Shrek hat ein gemeinsames zu Hause mit der Frau die er liebt, hat drei wundervolle Kinder und viele Freunde. Und doch sehnt er sich in jene Zeit zurück, in der er der gefürchtete Oger war. Rumpelstilzchen bietet dem unglücklichen Monster einen Vertrag an, der es Shrek ermöglicht für einen Tag wieder das furchterregende Monster zu sein. Als Gegenleistung muss der Oger auf einen Tag aus seiner Vergangenheit verzichten. Shrek willigt ein, ohne zu wissen, dass Rumpelstilzchen damals das Königreich überschrieben bekommen hätte, wenn Shrek nicht Prinzessin Fiona aus dem Drachenturm befreit hätte. Nach Unterzeichnung des Vertrags findet sich der Grünling in einer fremden Alternativwelt wieder, in der jeder wie gewünscht vor ihm Angst hat, in der aber keiner seiner Freunde ihn kennt und Rumpelstilzchen Herrscher über Weit Weit Weg ist. Nur ein Kuss bis Sonnenaufgang zwischen Shrek und Fiona kann verhindern, dass dieser Zustand dauerhaft besteht. Fiona ist jedoch keineswegs an einen Kuss des ihr unbekannten Oger interessiert, ist diese doch eine knallharte Kämpferin, die gerade in den Vorbereitungen zur Revolution gegen Rumpelstilzchen steckt...

Shreklich brav...
 
Bereits vor Teil 3 kündigten die Dreamworks-Studios an, mit Teil 4 würde die Reihe um den grünen Oger Shrek ihr Ende finden. Eine solche Ankündigung weckt Interesse, erwartet man doch eine Geschichte, die einen deutlichen Abschluss präsentiert, ein Ende, dass ein bestimmtes Kapitel schließt.

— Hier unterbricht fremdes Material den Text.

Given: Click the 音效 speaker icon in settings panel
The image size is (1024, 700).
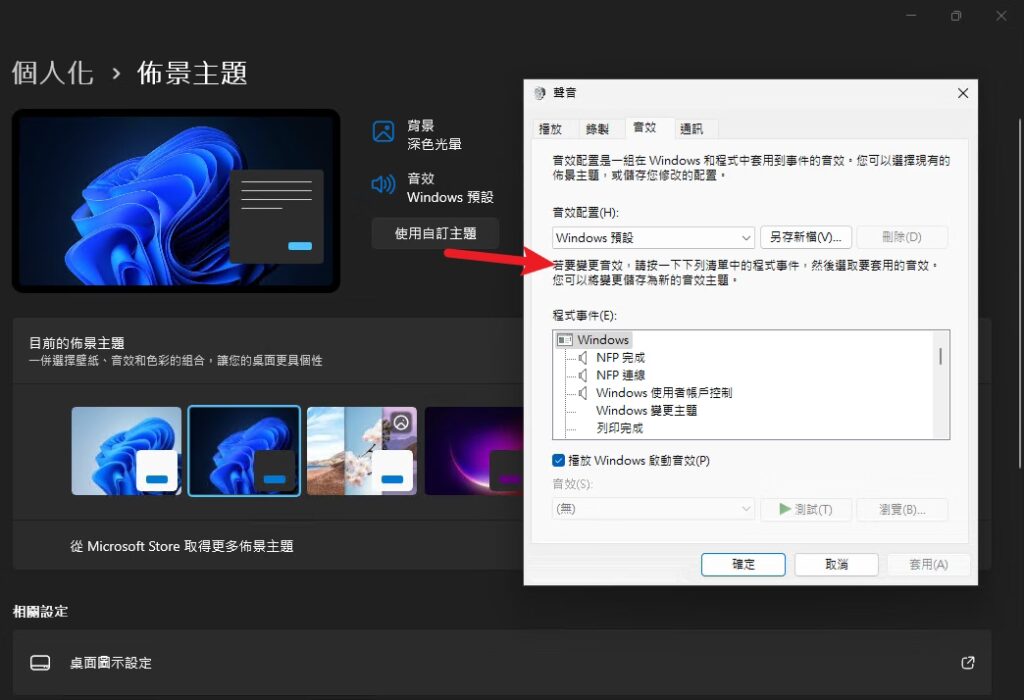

Als ich erstmals von der Geschichte von „Für immer Shrek“ erfuhr, wuchs meine Neugierde noch ein Stückchen an, klang die Idee doch verlockend, die Figuren der Reihe mal alternativ in einer anderen Gegenwart zu erleben. Da ich zu der Minderheit gehöre, der Teil 3 gefallen hat, bremste auch dieser die Vorfreude nicht aus.

Doch was soll man sagen: wer sich schon im Vorgänger darüber beklagte, die Reihe sei zu brav geworden, der wird mit der dritten Fortsetzung nun gar nichts mehr anfangen können. „Shrek 4“ (Alternativtitel) ist nun endgültig zu einem Mainstream-Produkt geworden, das die frechen Züge, die Teil 1 und 2 zu etwas besonderem machten, nur noch für kurze Augenblicke aufleuchten lässt. Teil 4 bietet eine biedere Moral, niedliche Momente und keineswegs eine innovative Geschichte, wie der Trailer noch hätte vermuten lassen können.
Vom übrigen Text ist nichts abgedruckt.